▸ **Work to do**:
Convert the rows below into a JSON list of strings, with one string for each line and blank lines left out.

(Data for locating words and elements)
::::::

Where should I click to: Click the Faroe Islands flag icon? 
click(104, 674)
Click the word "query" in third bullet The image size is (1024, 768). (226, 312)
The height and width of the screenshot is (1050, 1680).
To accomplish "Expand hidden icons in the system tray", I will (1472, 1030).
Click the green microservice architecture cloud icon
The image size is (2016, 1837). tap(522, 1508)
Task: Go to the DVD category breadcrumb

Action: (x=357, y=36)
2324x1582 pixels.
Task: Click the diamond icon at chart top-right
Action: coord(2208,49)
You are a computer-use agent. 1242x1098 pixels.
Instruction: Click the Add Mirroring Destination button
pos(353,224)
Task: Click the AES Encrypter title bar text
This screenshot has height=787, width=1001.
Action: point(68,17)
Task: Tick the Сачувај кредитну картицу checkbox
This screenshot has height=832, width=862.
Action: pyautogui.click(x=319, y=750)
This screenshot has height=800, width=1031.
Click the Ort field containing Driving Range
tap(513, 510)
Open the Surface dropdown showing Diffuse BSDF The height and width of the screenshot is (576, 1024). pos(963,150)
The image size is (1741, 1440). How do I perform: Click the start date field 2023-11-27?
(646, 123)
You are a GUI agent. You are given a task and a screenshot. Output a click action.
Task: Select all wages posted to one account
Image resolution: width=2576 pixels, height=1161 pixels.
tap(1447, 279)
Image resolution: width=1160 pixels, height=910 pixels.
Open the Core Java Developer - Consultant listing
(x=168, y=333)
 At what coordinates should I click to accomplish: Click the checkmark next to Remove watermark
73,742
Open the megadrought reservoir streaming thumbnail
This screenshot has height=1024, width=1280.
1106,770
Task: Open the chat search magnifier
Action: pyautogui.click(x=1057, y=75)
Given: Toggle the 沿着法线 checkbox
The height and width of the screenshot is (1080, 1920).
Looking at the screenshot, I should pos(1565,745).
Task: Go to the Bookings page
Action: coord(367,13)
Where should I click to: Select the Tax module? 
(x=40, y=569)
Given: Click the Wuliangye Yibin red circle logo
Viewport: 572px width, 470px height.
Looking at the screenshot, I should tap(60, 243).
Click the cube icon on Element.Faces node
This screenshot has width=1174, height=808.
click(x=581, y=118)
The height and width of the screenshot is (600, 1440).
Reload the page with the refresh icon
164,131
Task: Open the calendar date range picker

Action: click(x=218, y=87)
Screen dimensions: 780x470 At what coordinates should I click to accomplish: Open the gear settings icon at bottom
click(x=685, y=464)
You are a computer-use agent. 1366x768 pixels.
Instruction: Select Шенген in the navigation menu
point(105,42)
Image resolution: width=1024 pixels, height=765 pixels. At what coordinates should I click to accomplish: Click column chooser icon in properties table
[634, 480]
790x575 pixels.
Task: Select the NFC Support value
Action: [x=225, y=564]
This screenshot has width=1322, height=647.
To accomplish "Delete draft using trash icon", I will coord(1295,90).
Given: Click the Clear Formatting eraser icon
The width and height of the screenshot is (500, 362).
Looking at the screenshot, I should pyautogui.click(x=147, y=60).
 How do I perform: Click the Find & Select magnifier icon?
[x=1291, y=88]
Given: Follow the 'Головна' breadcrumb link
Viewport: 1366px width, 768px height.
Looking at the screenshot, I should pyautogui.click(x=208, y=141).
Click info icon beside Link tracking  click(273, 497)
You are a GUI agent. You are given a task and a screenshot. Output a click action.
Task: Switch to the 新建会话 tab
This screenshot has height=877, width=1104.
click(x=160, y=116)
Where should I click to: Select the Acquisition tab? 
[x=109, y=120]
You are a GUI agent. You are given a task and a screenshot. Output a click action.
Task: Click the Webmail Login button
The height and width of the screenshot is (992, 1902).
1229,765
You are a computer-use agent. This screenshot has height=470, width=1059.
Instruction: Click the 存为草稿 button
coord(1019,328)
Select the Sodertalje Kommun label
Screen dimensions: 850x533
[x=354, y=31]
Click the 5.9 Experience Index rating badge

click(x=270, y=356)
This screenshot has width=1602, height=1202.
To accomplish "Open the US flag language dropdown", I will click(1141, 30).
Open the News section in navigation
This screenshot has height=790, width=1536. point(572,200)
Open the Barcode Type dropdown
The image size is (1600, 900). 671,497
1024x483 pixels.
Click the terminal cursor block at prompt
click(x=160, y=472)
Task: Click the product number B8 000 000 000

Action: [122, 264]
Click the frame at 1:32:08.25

::::::

▸ **Output of the task**:
[
  "Where should I click to: Click the Faroe Islands flag icon? ",
  "click(104, 674)",
  "Click the word \"query\" in third bullet The image size is (1024, 768). (226, 312)",
  "The height and width of the screenshot is (1050, 1680).",
  "To accomplish \"Expand hidden icons in the system tray\", I will (1472, 1030).",
  "Click the green microservice architecture cloud icon",
  "The image size is (2016, 1837). tap(522, 1508)",
  "Task: Go to the DVD category breadcrumb",
  "Action: (x=357, y=36)",
  "2324x1582 pixels.",
  "Task: Click the diamond icon at chart top-right",
  "Action: coord(2208,49)",
  "You are a computer-use agent. 1242x1098 pixels.",
  "Instruction: Click the Add Mirroring Destination button",
  "pos(353,224)",
  "Task: Click the AES Encrypter title bar text",
  "This screenshot has height=787, width=1001.",
  "Action: point(68,17)",
  "Task: Tick the Сачувај кредитну картицу checkbox",
  "This screenshot has height=832, width=862.",
  "Action: pyautogui.click(x=319, y=750)",
  "This screenshot has height=800, width=1031.",
  "Click the Ort field containing Driving Range",
  "tap(513, 510)",
  "Open the Surface dropdown showing Diffuse BSDF The height and width of the screenshot is (576, 1024). pos(963,150)",
  "The image size is (1741, 1440). How do I perform: Click the start date field 2023-11-27?",
  "(646, 123)",
  "You are a GUI agent. You are given a task and a screenshot. Output a click action.",
  "Task: Select all wages posted to one account",
  "Image resolution: width=2576 pixels, height=1161 pixels.",
  "tap(1447, 279)",
  "Image resolution: width=1160 pixels, height=910 pixels.",
  "Open the Core Java Developer - Consultant listing",
  "(x=168, y=333)",
  " At what coordinates should I click to accomplish: Click the checkmark next to Remove watermark",
  "73,742",
  "Open the megadrought reservoir streaming thumbnail",
  "This screenshot has height=1024, width=1280.",
  "1106,770",
  "Task: Open the chat search magnifier",
  "Action: pyautogui.click(x=1057, y=75)",
  "Given: Toggle the 沿着法线 checkbox",
  "The height and width of the screenshot is (1080, 1920).",
  "Looking at the screenshot, I should pos(1565,745).",
  "Task: Go to the Bookings page",
  "Action: coord(367,13)",
  "Where should I click to: Select the Tax module? ",
  "(x=40, y=569)",
  "Given: Click the Wuliangye Yibin red circle logo",
  "Viewport: 572px width, 470px height.",
  "Looking at the screenshot, I should tap(60, 243).",
  "Click the cube icon on Element.Faces node",
  "This screenshot has width=1174, height=808.",
  "click(x=581, y=118)",
  "The height and width of the screenshot is (600, 1440).",
  "Reload the page with the refresh icon",
  "164,131",
  "Task: Open the calendar date range picker",
  "Action: click(x=218, y=87)",
  "Screen dimensions: 780x470 At what coordinates should I click to accomplish: Open the gear settings icon at bottom",
  "click(x=685, y=464)",
  "You are a computer-use agent. 1366x768 pixels.",
  "Instruction: Select Шенген in the navigation menu",
  "point(105,42)",
  "Image resolution: width=1024 pixels, height=765 pixels. At what coordinates should I click to accomplish: Click column chooser icon in properties table",
  "[634, 480]",
  "790x575 pixels.",
  "Task: Select the NFC Support value",
  "Action: [x=225, y=564]",
  "This screenshot has width=1322, height=647.",
  "To accomplish \"Delete draft using trash icon\", I will coord(1295,90).",
  "Given: Click the Clear Formatting eraser icon",
  "The width and height of the screenshot is (500, 362).",
  "Looking at the screenshot, I should pyautogui.click(x=147, y=60).",
  " How do I perform: Click the Find & Select magnifier icon?",
  "[x=1291, y=88]",
  "Given: Follow the 'Головна' breadcrumb link",
  "Viewport: 1366px width, 768px height.",
  "Looking at the screenshot, I should pyautogui.click(x=208, y=141).",
  "Click info icon beside Link tracking  click(273, 497)",
  "You are a GUI agent. You are given a task and a screenshot. Output a click action.",
  "Task: Switch to the 新建会话 tab",
  "This screenshot has height=877, width=1104.",
  "click(x=160, y=116)",
  "Where should I click to: Select the Acquisition tab? ",
  "[x=109, y=120]",
  "You are a GUI agent. You are given a task and a screenshot. Output a click action.",
  "Task: Click the Webmail Login button",
  "The height and width of the screenshot is (992, 1902).",
  "1229,765",
  "You are a computer-use agent. This screenshot has height=470, width=1059.",
  "Instruction: Click the 存为草稿 button",
  "coord(1019,328)",
  "Select the Sodertalje Kommun label",
  "Screen dimensions: 850x533",
  "[x=354, y=31]",
  "Click the 5.9 Experience Index rating badge",
  "click(x=270, y=356)",
  "This screenshot has width=1602, height=1202.",
  "To accomplish \"Open the US flag language dropdown\", I will click(1141, 30).",
  "Open the News section in navigation",
  "This screenshot has height=790, width=1536. point(572,200)",
  "Open the Barcode Type dropdown",
  "The image size is (1600, 900). 671,497",
  "1024x483 pixels.",
  "Click the terminal cursor block at prompt",
  "click(x=160, y=472)",
  "Task: Click the product number B8 000 000 000",
  "Action: [122, 264]",
  "Click the frame at 1:32:08.25"
]